For this season has been a wonderful rebirth of the Celtics. This was the year they burst back across the radar screen, became relevant again, no longer buried beneath the Red Sox and the Patriots. This is the year they are supposed to bring back the glory days.

That’s been the promise, ever since last summer when the Celtics brought in Kevin Garnett and Ray Allen and the world changed. They were going to join with Paul Pierce and become the new Big Three. They were going to bring back the Celtics as they once were, back when big games in June were part of the schedule and it was all about championship banners hanging from the rafters, nothing else.

That’s what this is supposed to be about, fair or not.

Not the fact that the Celtics won 66 games this year.

Not the fact they had the best regular-season record season.

Not the fact that Kevin Garnett was the defensive player of the year.

Not the fact they sell out the Garden again, every game a love fest.

Another world title.

That’s the standard here, the reality of being the Celtics, where for too long now those 16 championship banners have hung down like accusers, a constant reminder that once upon a time the Celtics were the best of the best.

For we measure success here in titles, fair or not. This is not Orlando, not Sacramento or Atlanta, not even Dallas, places where there is little history, and to go to the playoffs is a big deal. This is Boston, where the history is right there in the rafters. All you have to do is look.

Boston, where the expectations are huge, and where the theme of this season has been the drive for number 17.

Boston, where a loss to the Atlanta Hawks this afternoon will be viewed as one of the worst playoff losses ever, the kind of ignominious defeat that will all but render all those 66 wins meaningless.

That’s what’s on the line today, and not just for the perception of this franchise. Number-one seeds are not supposed to lose to number-eight seeds, and there’s no doubt that if the Celtics lose this afternoon there will be a big target on Doc Rivers’ back. That comes with the territory.

And not just Rivers.

The players, too.

Especially the Big Three.

They are the face of the franchise, the three guys that are billed as this generation’s version of Bird, McHale and Parish. They are the core of this team, the three that are supposed to lead this team into big games in June. And if this team puts the balls away for the summer this afternoon they will take heat, too.

As well they should.

For they are not Bird, McHale and Parish, not yet anyway. They are not for the simple reason that they not won anything yet, not anything significant. Wasn’t that the theme of their first press conference together last summer? Wasn’t it about the fact that for all their success and basketball fame, none of them had won a championship? Wasn’t that their goal, the reason they were going to be able to subordinate their egos for the chance to win together?

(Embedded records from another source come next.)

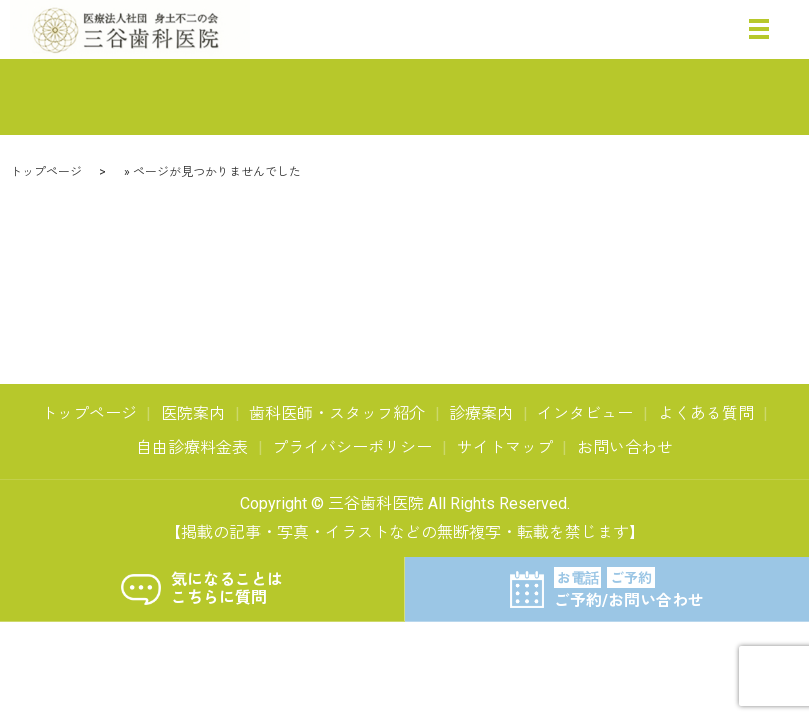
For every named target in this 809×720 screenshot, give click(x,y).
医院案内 (193, 413)
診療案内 (481, 413)
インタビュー (585, 413)
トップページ (46, 172)
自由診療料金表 (192, 447)
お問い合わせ (625, 447)
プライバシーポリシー (352, 447)
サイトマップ (505, 447)
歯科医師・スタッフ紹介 (337, 413)
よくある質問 (706, 413)
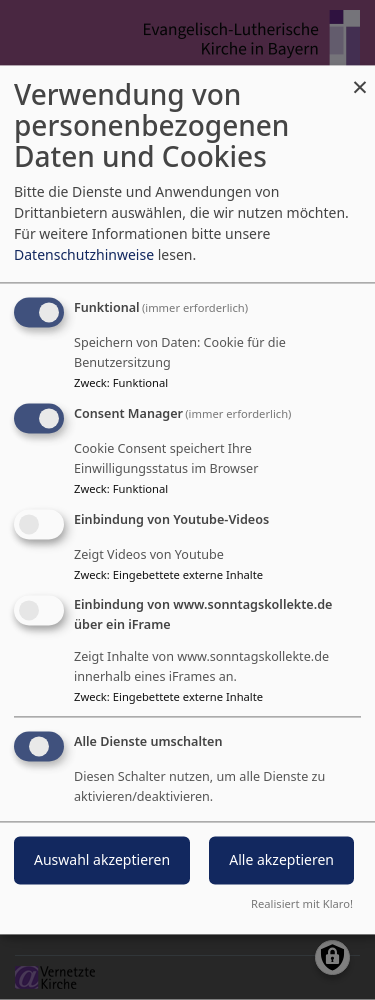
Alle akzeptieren (281, 860)
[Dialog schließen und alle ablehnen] (360, 77)
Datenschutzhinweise (84, 255)
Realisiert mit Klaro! (302, 904)
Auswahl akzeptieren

That, too, has been the promise. But Friday night Pierce fouled out on a stupid foul on a rebound with 4:44 left, then trumped it by getting a technical foul, courtesy of a thrown headband. This is the captain? Then Allen took an ill-advised three with 12 seconds to play.

Then there’s Garnett.

Yes, he’s a great player, as versatile a big man as you’ll see anywhere, but he’s not a dominant inside scorer, someone who gets the ball in crunch time and flat out puts it in the basket. And if he doesn’t do that, then what? The Celtics then become a jump-shot team, live by it, die by it, too.

For one thing’s been revealed, regardless of how this afternoon plays out: the Celtics are vulnerable in ways the regular season masked. They are not as athletic as the Hawks, which has come as a certain surprise. They are not as deep as we thought, not as good as their 66 wins would suggest.

Still, this is Game Seven in The Garden, a place where the Hawks have not been competitive in three games. This is a game the Celtics should win, even if they weren’t supposed to be in this situation.

Game Seven at home, a game the Celtics had better win, or else the 66 regular-season wins get wiped off the board, as irrelevant as a pregame layup drill, dust in the wind.